Nature ハイライト

進化学:ポリプテルス類の起源を紐解く

Nature 549, 7671

2億5000万年前の化石魚<i>Fukangichthys longidorsalis</i>の頭蓋骨(左)とそのバーチャルモデル(中央)、そして全身の再現図(右)。
2億5000万年前の化石魚Fukangichthys longidorsalisの頭蓋骨(左)とそのバーチャルモデル(中央)、そして全身の再現図(右)。 | 拡大する

Credit: Andrey Atuchin

ポリプテルス科の魚類(ポリプテルスおよびアミメウナギ)は、極めて原始的な魚類の生き残りであり、現在はアフリカの淡水環境にのみ生息している。

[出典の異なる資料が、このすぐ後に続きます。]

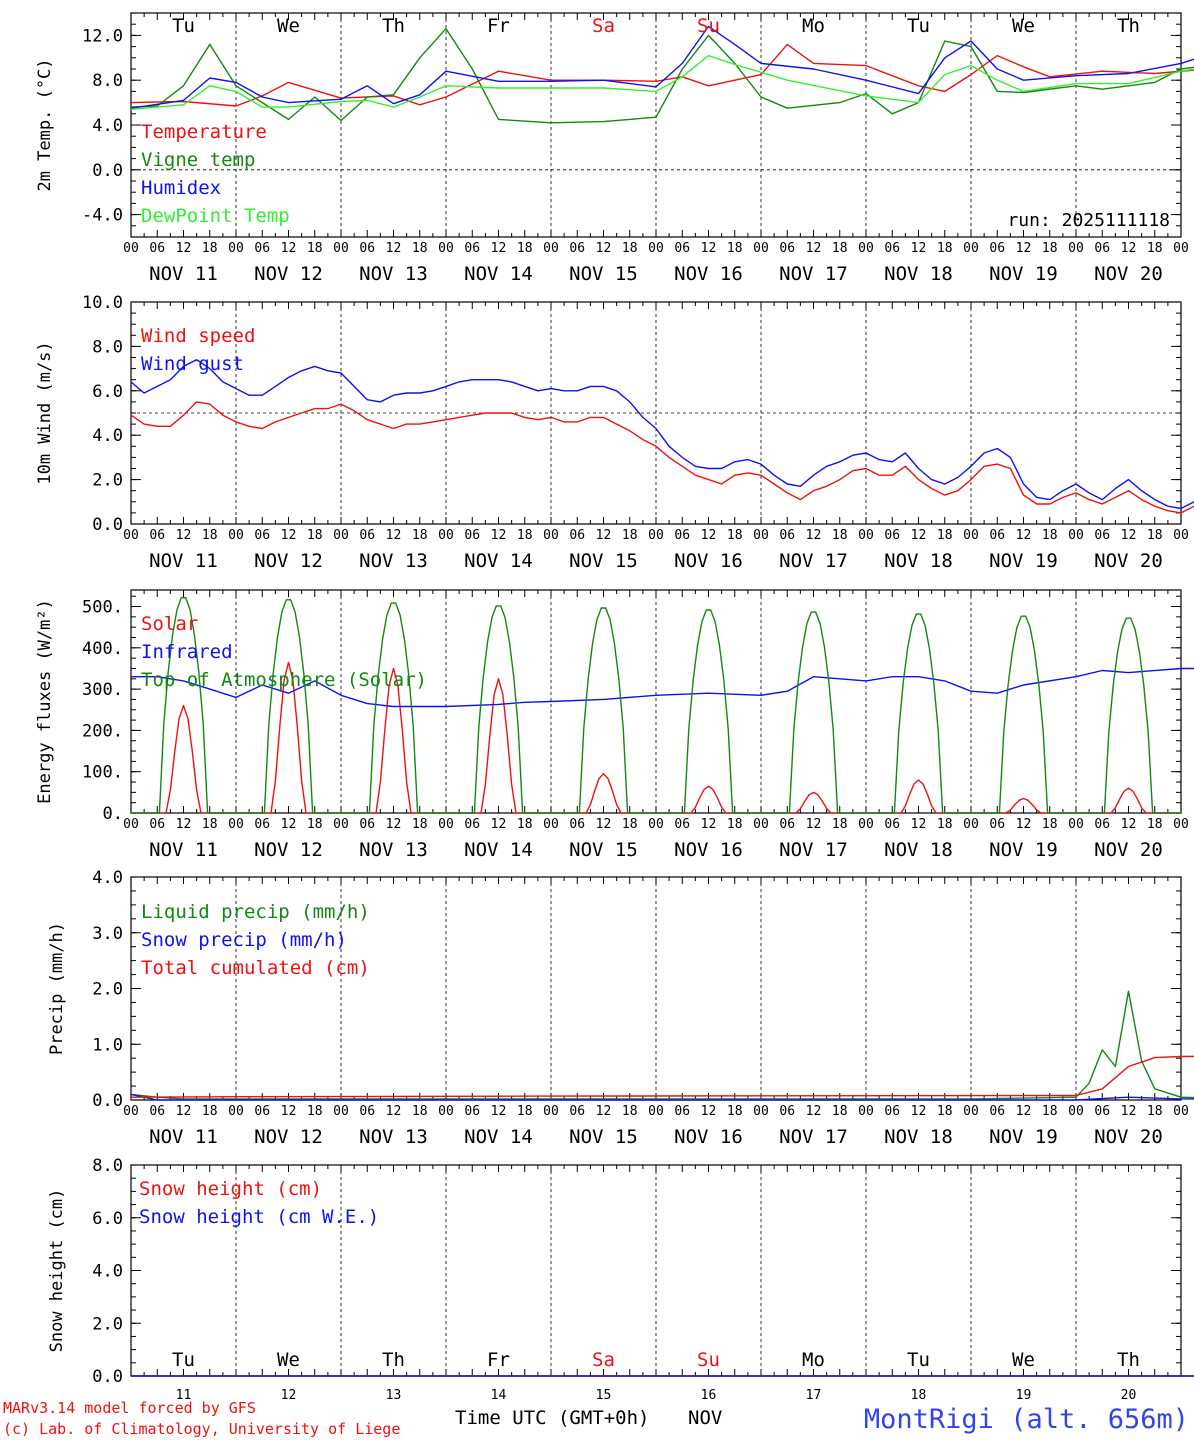 The image size is (1194, 1440). I want to click on date-label: NOV 17, so click(814, 850).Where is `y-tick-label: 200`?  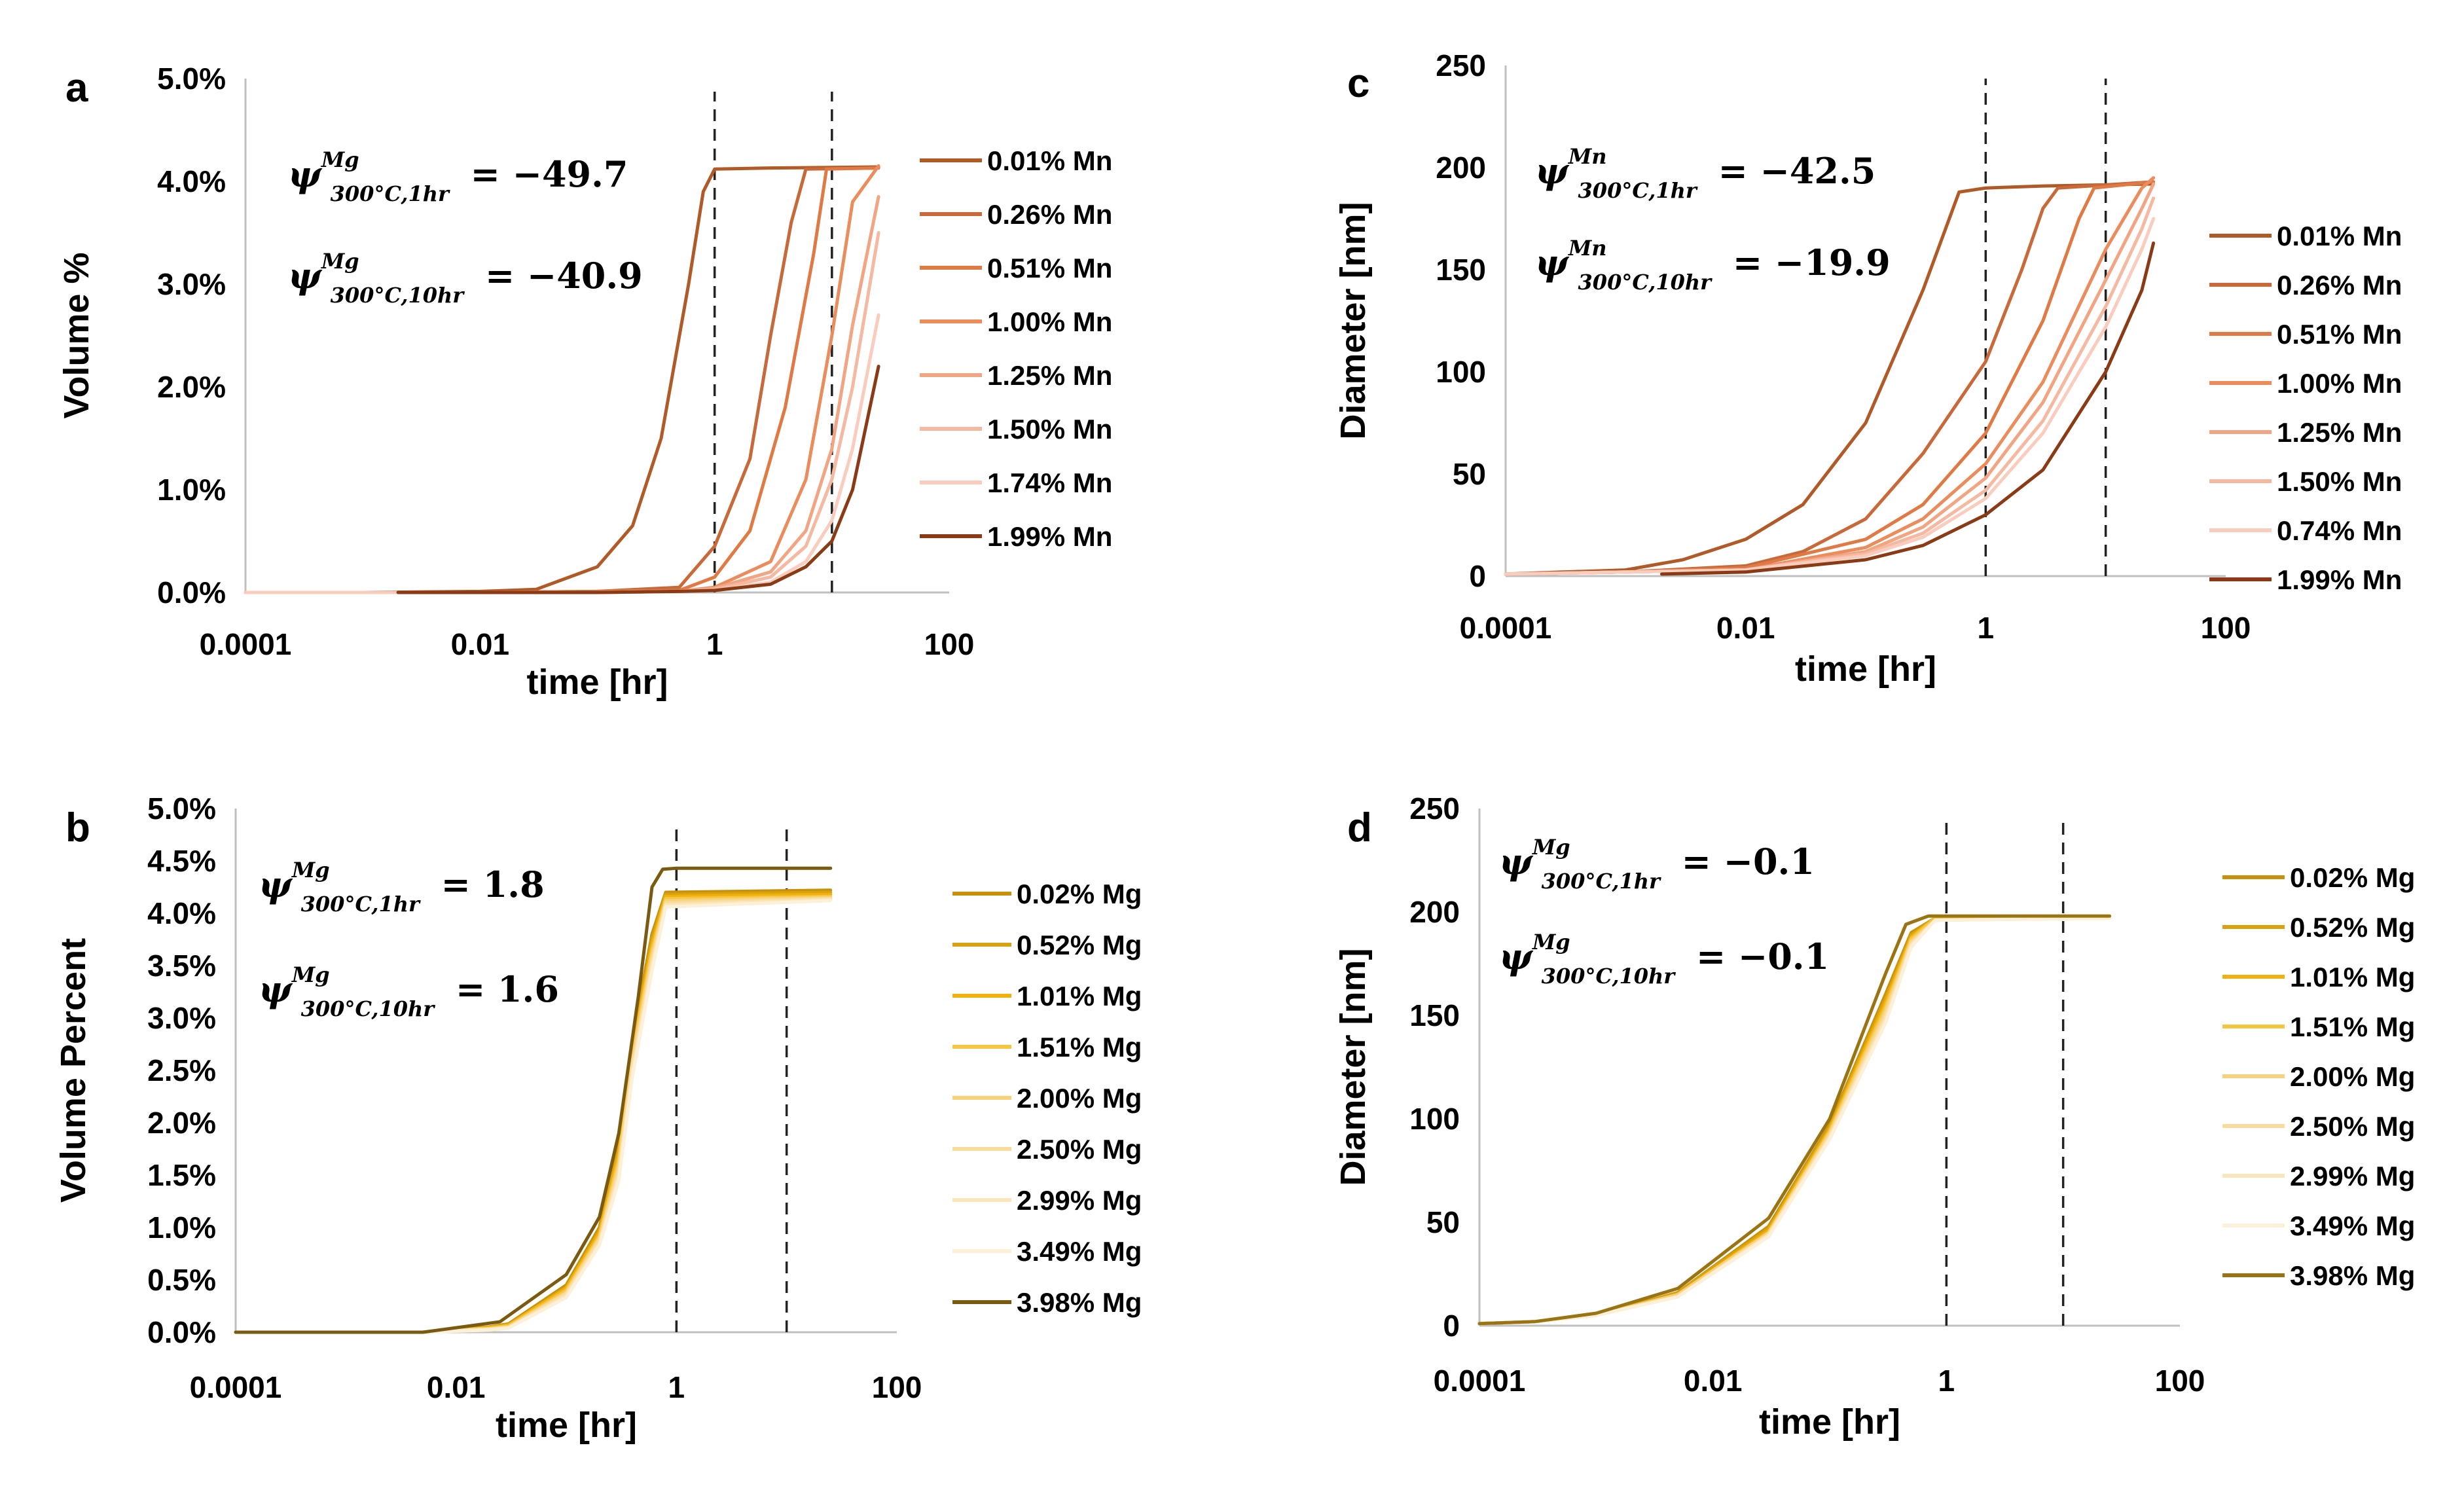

肉鰭や肺、厚い鱗を併せ持つことから、ポリプテルス類はデボン紀の肉鰭類、さらには両生類とさえ関連付けられることもあったが、現在は他の全ての条鰭類魚類の現生姉妹群とする説が広く受け入れられている。しかし、硬い鱗に覆われているにもかかわらず、ポリプテルス類の化石記録は疑わしいほどに不足している。わずかに存在する化石記録がさかのぼれるのは白亜紀までで、クラウン群条鰭類が進化したと考えられているデボン紀との間には非常に長いゴースト系統が残されている。ポリプテルス類はまた、三畳紀の原始的な条鰭類であるスカニレピス型類(Scanilepiformes)とも比較されたことがあるが、その類似性は表面的なものでしかなかった。今回、スカニレピス型類の1種であるFukangichthysの化石標本をコンピューター断層撮影法で解析し、さまざまな近縁種と比較した結果、ポリプテルス類が実際にスカニレピス型類に属することが明らかになった。こうした条鰭類の系統樹の書き換えによって、ポリプテルス類の起源はデボン紀から三畳紀へと一気に押し上げられ、さらには、クラウン群条鰭類の進化もデボン紀ではなく石炭紀というより新しい年代に起きたことが示唆された。